(Provided records Opens)
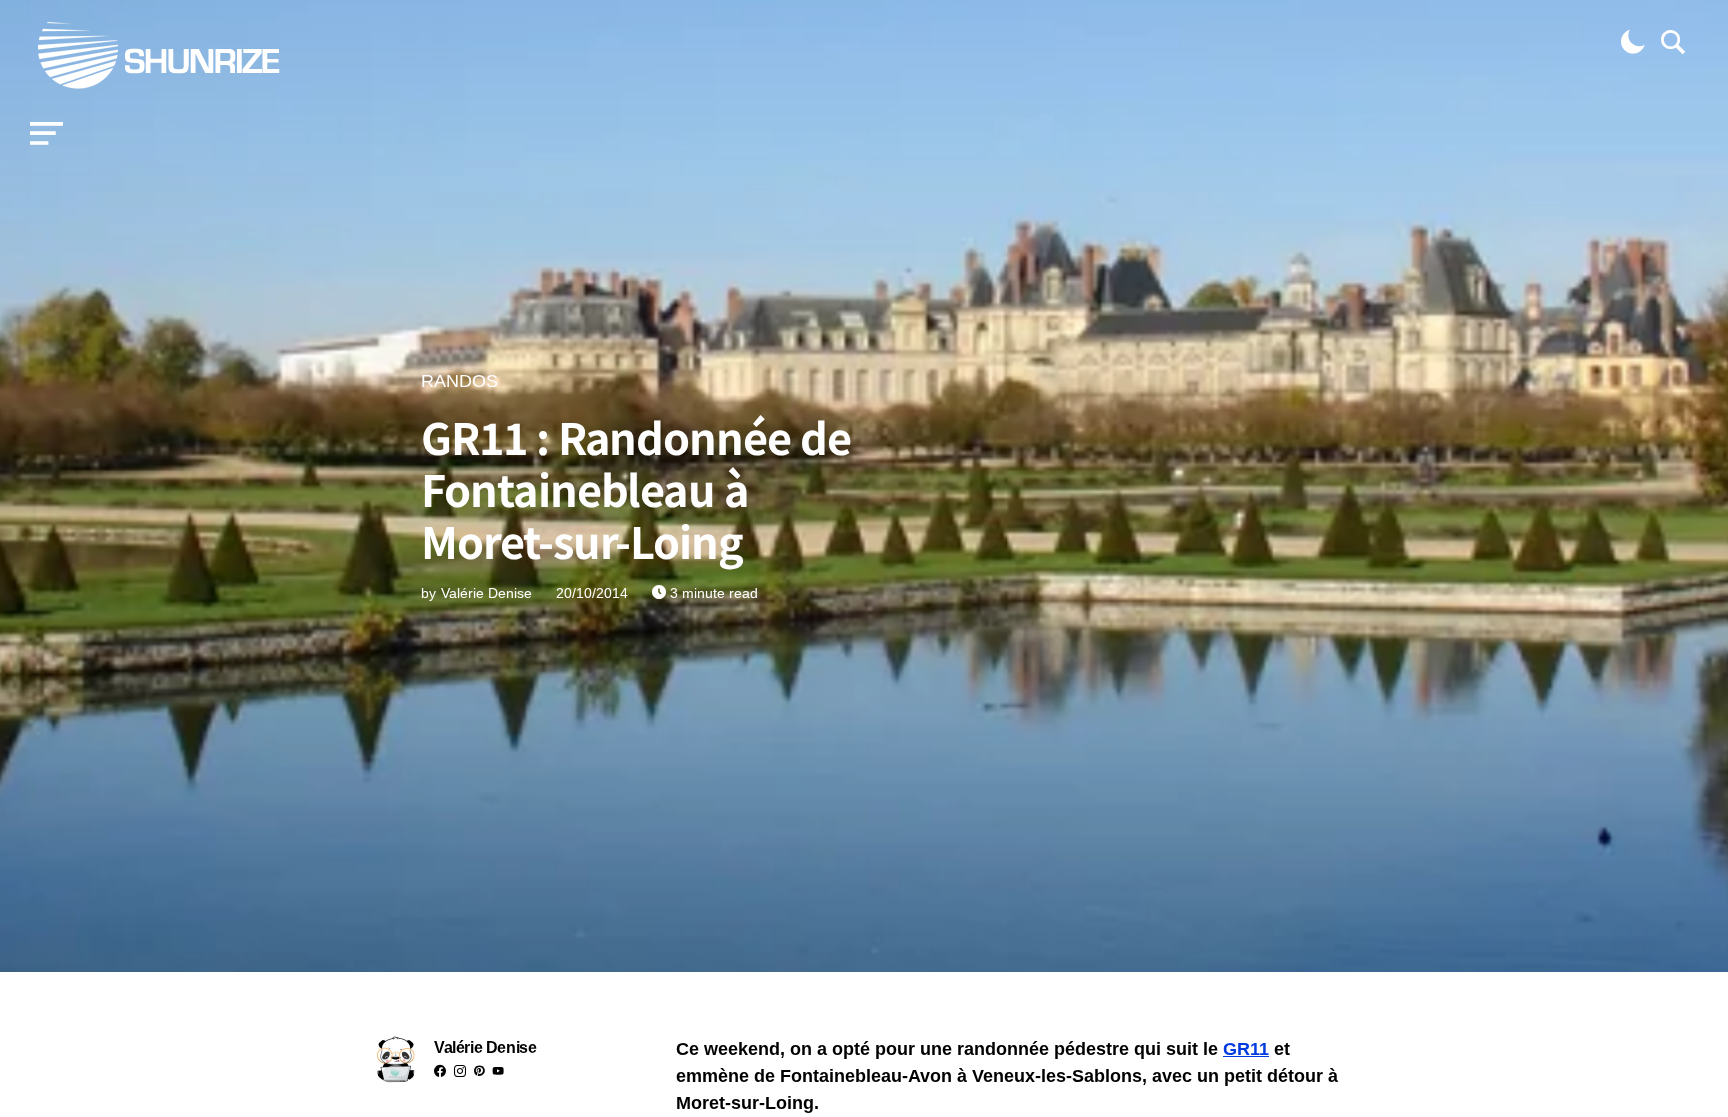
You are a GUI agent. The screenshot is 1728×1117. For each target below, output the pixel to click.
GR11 (1246, 1049)
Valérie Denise (485, 1047)
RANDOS (459, 381)
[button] (46, 134)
(Provided records Closes)
#### Your assignment
Each line of the material goes into your copy unchanged, but no picture does.

#### Answer box
You are a GUI agent. The screenshot is 1728×1117. For each target below, output the pixel to click.
GR11 (1246, 1049)
Valérie Denise (485, 1047)
RANDOS (459, 381)
[button] (46, 134)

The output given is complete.